Pisa piange Gianfranco Raspolli Galletti

Gioco del PonteClasse 1925, da quasi quarant’anni autore di testi in vernacolo pisano, è mancato presso l’antica casa di famiglia a Titignano, dopo un breve periodo di malattia. La scomparsa di Galletti colpisce in modo particolare il mondo del vernacolo pisano, di cui Galletti è stato indiscusso protagonista sia come cultore e studioso che soprattutto come poeta.
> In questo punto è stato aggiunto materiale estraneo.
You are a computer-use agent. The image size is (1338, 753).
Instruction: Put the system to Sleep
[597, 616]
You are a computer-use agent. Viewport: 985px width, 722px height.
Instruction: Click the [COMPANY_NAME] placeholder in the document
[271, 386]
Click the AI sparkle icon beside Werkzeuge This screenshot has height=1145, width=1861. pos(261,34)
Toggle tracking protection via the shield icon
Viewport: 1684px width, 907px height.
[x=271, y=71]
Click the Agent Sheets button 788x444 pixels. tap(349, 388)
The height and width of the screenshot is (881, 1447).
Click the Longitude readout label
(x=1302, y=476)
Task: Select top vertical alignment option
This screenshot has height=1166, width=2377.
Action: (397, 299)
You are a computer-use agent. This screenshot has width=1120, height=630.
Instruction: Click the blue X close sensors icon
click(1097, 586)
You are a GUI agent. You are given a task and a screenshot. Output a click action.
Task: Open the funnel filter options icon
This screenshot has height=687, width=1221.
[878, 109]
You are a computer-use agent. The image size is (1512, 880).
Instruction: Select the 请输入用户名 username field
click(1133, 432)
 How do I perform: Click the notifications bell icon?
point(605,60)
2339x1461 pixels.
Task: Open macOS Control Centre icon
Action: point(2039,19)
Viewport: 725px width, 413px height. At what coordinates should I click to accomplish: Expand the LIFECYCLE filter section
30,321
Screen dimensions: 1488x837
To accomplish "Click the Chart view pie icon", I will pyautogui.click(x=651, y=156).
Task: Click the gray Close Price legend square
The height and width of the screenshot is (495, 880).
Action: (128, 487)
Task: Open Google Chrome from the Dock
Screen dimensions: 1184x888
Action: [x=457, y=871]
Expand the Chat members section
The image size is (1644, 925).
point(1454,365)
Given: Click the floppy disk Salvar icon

Oltre cinquecento sonetti raccolti in innumerevoli riviste e svariate pubblicazioni, spesso corredate da illustrazioni memorabili, costituiscono un lascito fondamentale per la letteratura vernacola pisana iniziata nel 1872 coi “Cento sonetti” di Renato Fucini e ricca ormai di centoquaranta anni di storia. Galletti, dopo la Laurea in Medicina agli inizi degli anni Cinquanta, per circa quaranta anni aveva esercitato la professione di medico di famiglia nel proprio paese natale, Titignano, stimato ed apprezzato per la sua competenza, umanità e dedizione verso i pazienti di ogni ceto. E’ proprio durante la sua attività di medico di paese che ebbe modo di assistere a macchiette vernacole particolarmente gustose, che lo indussero a scrivere i primi sonetti verso il 1977.

Nel 1980 esce “I sonetti der Galletti” – ormai una rarità bibliografica nell’edizione originale – e di lì a poco si sarebbe avuta una fioritura di nuovi scrittori vernacoli che ha animato per circa tre decenni il panorama culturale nostrano. Dopo il pensionamento, nel 1991, Galletti ha avuto modo di dedicarsi a tempo pieno al vernacolo: ha presieduto giurie, pubblicato saggi, tenuto lezioni e incontri, valutato ed incoraggiato le nuove leve di questa materia solo apparentemente facile e leggera. E’ stato la vera colonna delle riviste del settore, “Er Gobbo” di Adami e soprattutto il trimestrale “Er Tramme” diretto da Benozzo Gianetti che ancora oggi offre agli appassionati fresche pagine di linguaggio pisano.

Nel 2012 ha pubblicato il libro “Robba vecchia e Robba nova”, una raccolta di sonetti selezionati dalla propria sterminata produzione, con illustrazioni di Nicola Gorreri e prefazione di Lorenzo Gremigni. Brillante, simpatico, dal genio irrefrenabile e dalla lingua pungente, Galletti era considerato da tutti un maestro e il padre del vernacolo contemporaneo. Caso unico tra i poeti vernacoli, Galletti aveva ricevuto nel 2011, proprio in quanto poeta dialettale, l’attribuzione del titolo di Cavaliere al merito della Repubblica con nomina presidenziale.

Il funerale presso la Chiesa di Titignano lunedì 29 settembre alle ore 15.30.

Ecco due suoi celebri sonetti, uno spiritoso e l’altro malinconico:

Credi e ‘un indagà Per fanni dì una messa alla mì zzia, mòrta di fresco, dar Curato ‘ndiedi. Mi ‘hiese mille lire e gliele diedi; ma prima di lascià la sagrestia,

vòrsi sapé come qquarmente sia che co’ vadrini ‘r cèlo si rimedi. – Non indagare! – fece ‘r prete – Credi! – e aprì la porta per mandammi via.

Ora, o fu la ‘orrente o fu ‘r peccato, scòrsi una vedovella sur sofà dall’uscio dello studio spalancato.

– Lei lì – dissi fra me – cosa ci fa?! – Ma mi sovviense ‘r motto der Curato e mi ‘onvinse: “Credi e ‘un indagà!”

Rïordi passati La rincontrai ‘na sera … Sì, era lei. Mi guardò. – Come stai? – n’ho dimandato. – Io m’accontento … e lei? – Mi dai der lei?! Di tempo proprio tanto n’è passato…

Insegni? – Ho smesso – Gia ‘n penzione siei? – Faccio la nonna: la bimba ha sposato… – Vòrse sapé di me; chiese de’ miei, ma di noartri due nun s’è parlato.

Le labbra un giorno avide di baci, avvizzite dar tempo e dar rossetto.